First, the omicron variant is certainly causing a slowdown in growth. But consider that a year ago, delta – a much deadlier form of COVID-19 – was raging, causing 4,380 deaths in the U.S. on Jan. 20, Biden’s inauguration day. Vaccines had just been introduced, people were scared and there were no known therapeutics.
Today, the seven-day average of deaths from COVID is running a little below 2,000. Omicron is dominant. Vaccines, which significantly lower the odds of serious illness and death, are widely available, while various therapeutics are emerging.
In other words, the threat from COVID has declined; why should omicron be a bigger problem for growth than the earlier delta variant? Could it be that the over-the-top mask and vaccine mandates and dire warnings of gloom from the Biden White House, faithfully rebroadcast by the media, have dampened America’s animal spirits?
Consider the course of consumer sentiment, which plunged in 2020 with the onset of the virus but had recovered much of its lost ground by the beginning of 2021 despite the ongoing challenges of the pandemic.

[Dataset content]

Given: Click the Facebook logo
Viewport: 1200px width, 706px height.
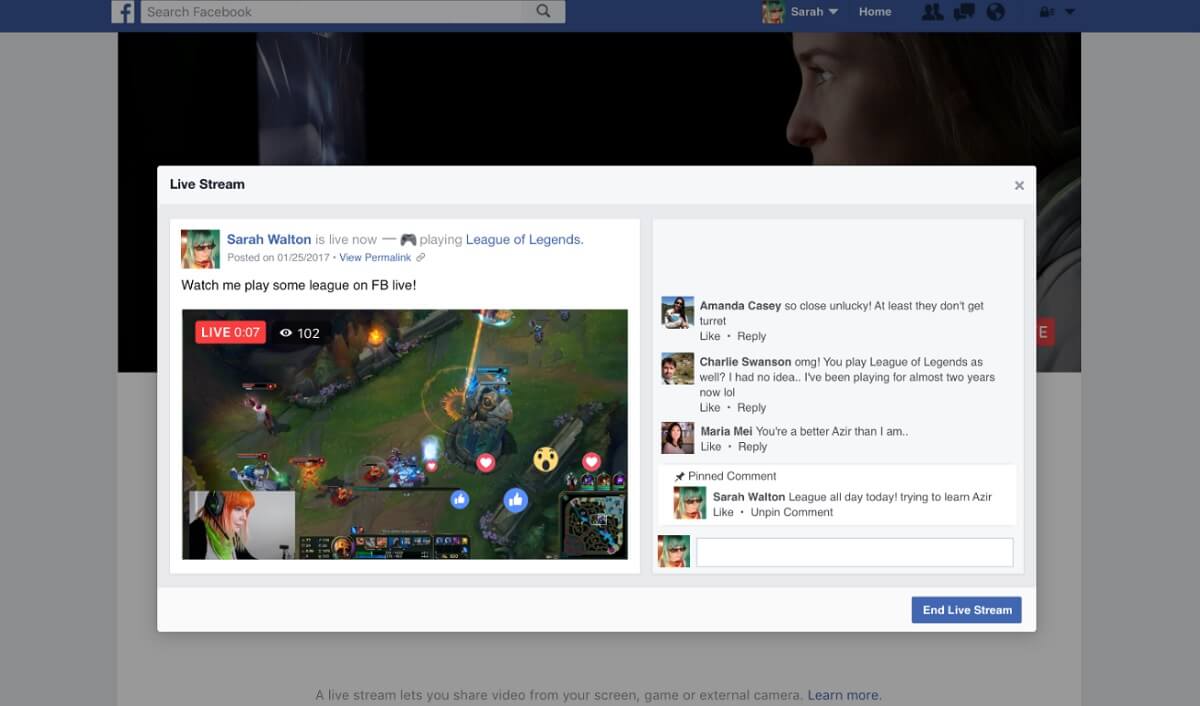Looking at the screenshot, I should pyautogui.click(x=123, y=12).
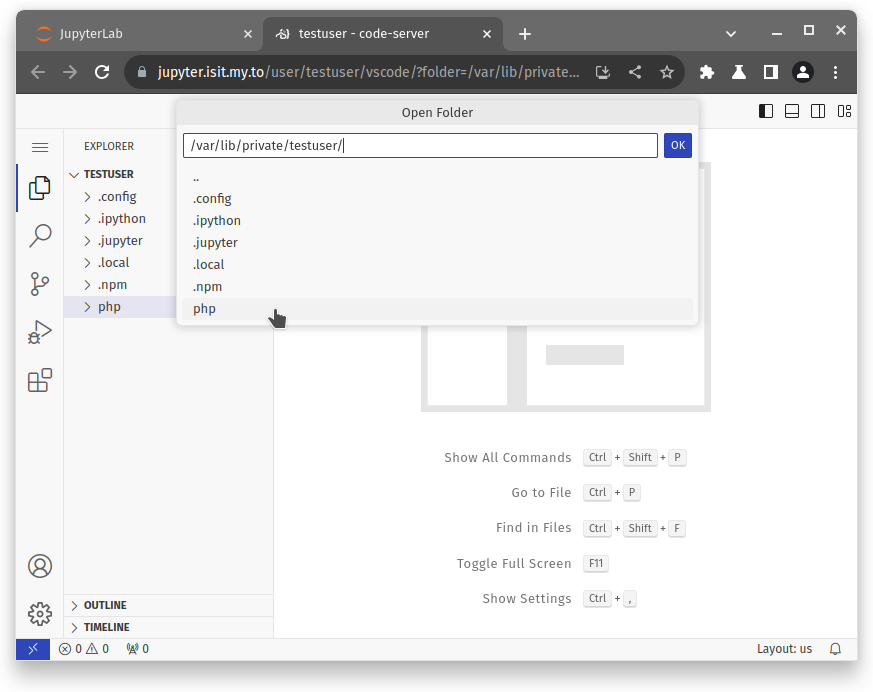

[What is required]
Rewrite the passage on COVID and economic growth, starting at the words "First, the omicron" and stopping after "America’s animal spirits?", with "therapeutics" changed to "treatments".

[Written answer]
First, the omicron variant is certainly causing a slowdown in growth. But consider that a year ago, delta – a much deadlier form of COVID-19 – was raging, causing 4,380 deaths in the U.S. on Jan. 20, Biden’s inauguration day. Vaccines had just been introduced, people were scared and there were no known treatments.
Today, the seven-day average of deaths from COVID is running a little below 2,000. Omicron is dominant. Vaccines, which significantly lower the odds of serious illness and death, are widely available, while various treatments are emerging.
In other words, the threat from COVID has declined; why should omicron be a bigger problem for growth than the earlier delta variant? Could it be that the over-the-top mask and vaccine mandates and dire warnings of gloom from the Biden White House, faithfully rebroadcast by the media, have dampened America’s animal spirits?